De vraag is: is het erg? Hebben mensen er last van? Wat zijn de consequenties? ‘Zolang het werkt voor iedereen zou ik zeggen: vooral mee doorgaan,’ zegt De Jong. ‘Het wordt een ander verhaal als mensen de sfeer als onveilig beschouwen of als deze manier van bedrijfsvoering te veel geld gaat kosten. Dan is het tijd voor verandering. Pas als er een noodzaak is, een urgentie, dan zijn mensen bereid te veranderen.’
Bij Boontje Advocaten & Mediators ontstond de noodzaak toen het kantoor ging groeien. ‘Toen we van een klein kantoor middelgroot werden, stelden we onszelf de vraag: wat is er nodig? Hoe kunnen we één en ander efficiënter gaan inrichten?’ vertelt kantoordirecteur Molemans. ‘We besloten een dagelijks bestuur aan te stellen. Eén van de vijf aandeelhouders is nu managing partner en samen met mij vormt ze het DB, het dagelijks bestuur.’ Bij Boontje zijn de vergaderingen teruggebracht naar één keer per maand met de equity partners en één keer per kwartaal met alle medewerkers. Molemans: ‘Het was in het begin een uitdaging, want op ons kantoor heerst een familiecultuur: we vinden allemaal overal iets van. Neem bijvoorbeeld ons aannamebeleid. Er waren honderd-en-een ideeën. Die betrokkenheid is fijn, maar we hebben er ook van geleerd. Nu bereidt het DB de vergaderingen voor. We duiden een aantal prioriteiten en thema’s per jaar. Aan de voorkant – via de mail bijvoorbeeld – wordt uitgelegd wat het thema en doel zijn van de vergadering en of de betreffende medewerkers al over één en ander na willen denken. De besluitvorming vindt daardoor tijdens de vergadering plaats. De uitvoering van de besluiten ligt bij het DB.’ Voor dit kantoor werkt het perfect. ‘We zijn minder tijd en energie kwijt aan vergaderingen en iedereen voelt zich gehoord. Het preken voor eigen parochie speelt bij ons niet, want cliënten zijn allemaal kantoorcliënten. Er is dus een gezamenlijk belang. We verzanden tegenwoordig niet meer in details en er wordt meer gedelegeerd. We hebben een goede balans gevonden.’

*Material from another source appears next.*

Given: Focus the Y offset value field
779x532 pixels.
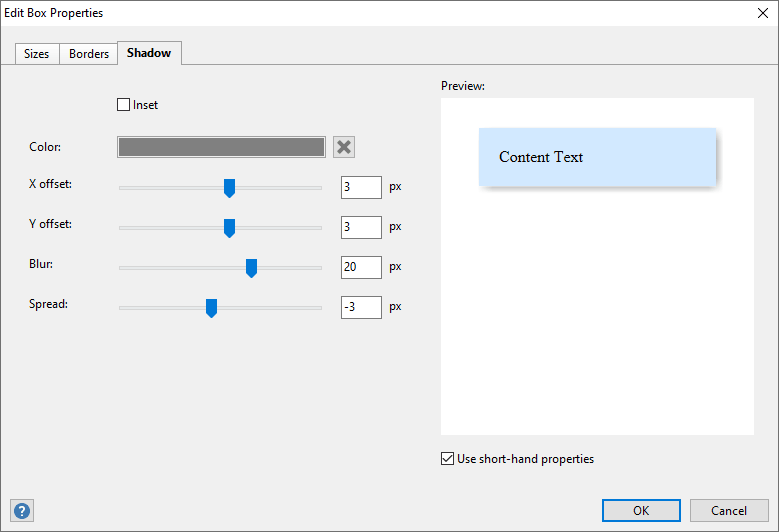Looking at the screenshot, I should [361, 227].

Volgens De Jong is een cultuuromslag nodig als je het écht grondig wilt aanpakken. ‘Ik word regelmatig ingehuurd door organisaties als de manier van bedrijfsvoering en vergaderen onvrede met zich meebrengt. Als iedereen bereid is daar verandering in aan te brengen dan ontstaat er een megatransformatie. Zowel boven als onder water worden alle pijnpunten aangepakt, ook de machtsspelletjes en patronen. Dat kan pijnlijk zijn. Mensen zijn daartoe alleen bereid als er iets tegenover staat, als het hen iets oplevert.’

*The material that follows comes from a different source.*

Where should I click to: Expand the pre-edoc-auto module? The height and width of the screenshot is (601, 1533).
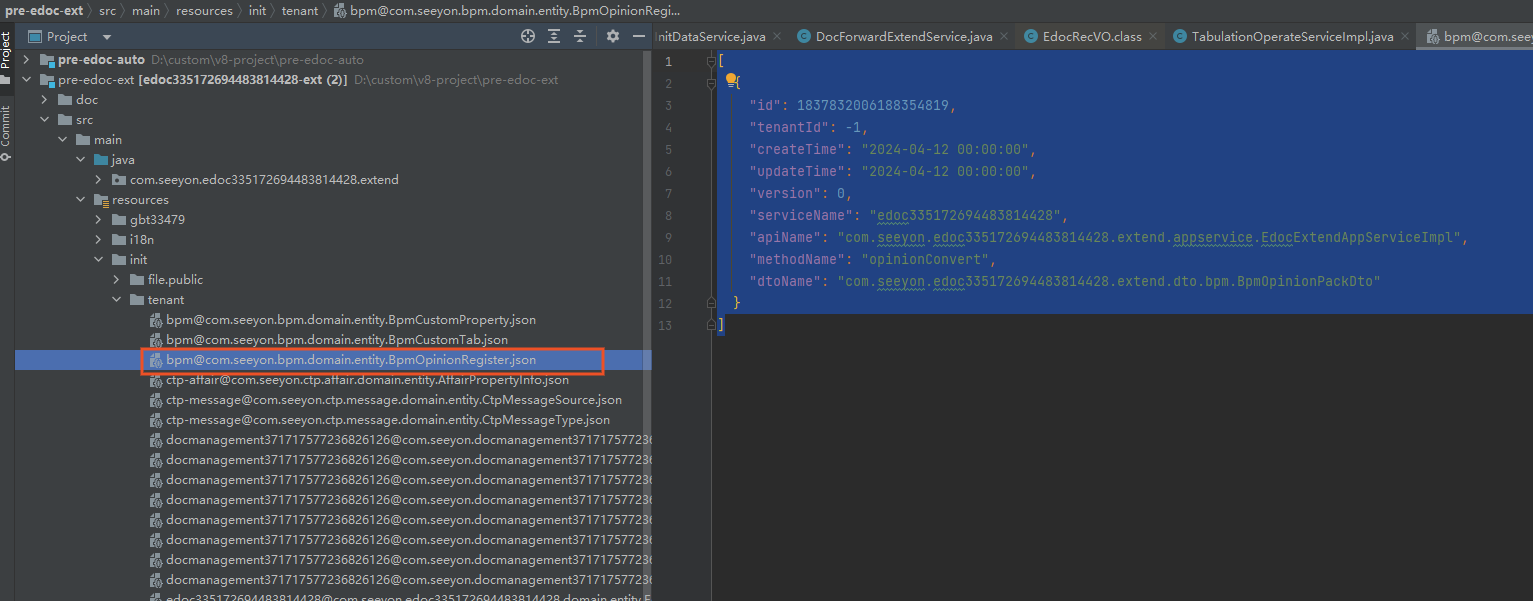(26, 60)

Op kleinere schaal kun je ook al stappen maken, volgens de psycholoog. ‘Je creeërt meer betrokkenheid bij het algemeen belang door de consequenties voor het persoonlijk belang te schetsen. Hoe raakt het de eigen praktijk van de advocaat als bepaalde besluiten niet doorgevoerd worden? Als mensen alleen maar blijven denken vanuit zichzelf? Door dat te benoemen, krijgt men inzicht. En er zijn nog een paar praktische tips: wees scherp op de doelstelling van de vergadering en maak dat kenbaar. Wil je informatie ophalen? Besluiten nemen? Wat verwacht je van de mensen die deelnemen aan de vergaderingen? Communiceer dat vooraf. Stel een tijdslimiet in en laat mensen dat ook weten. Zo voorkom je oeverloze discussies. Neem ook de manier van praten eens onder de loep. Wordt er naar elkaar geluisterd? Ingehaakt op wat iemand zegt? Het is volkomen normaal dat mensen gehoord willen worden en vooral reageren vanuit henzelf. Maar dan krijg je een ja maar-discussie en ben je alleen bezig elkaar te overtuigen. Luister naar elkaar, probeer echt te begrijpen wat de ander zegt en daarop voort te bouwen. Probeer het grotere belang te zien. Eventueel onder begeleiding van een professional. Vaak gaat er een hoop tijd en energie in een vergadering zitten. Als er dan niets concreets uitkomt dan is dat doodzonde.’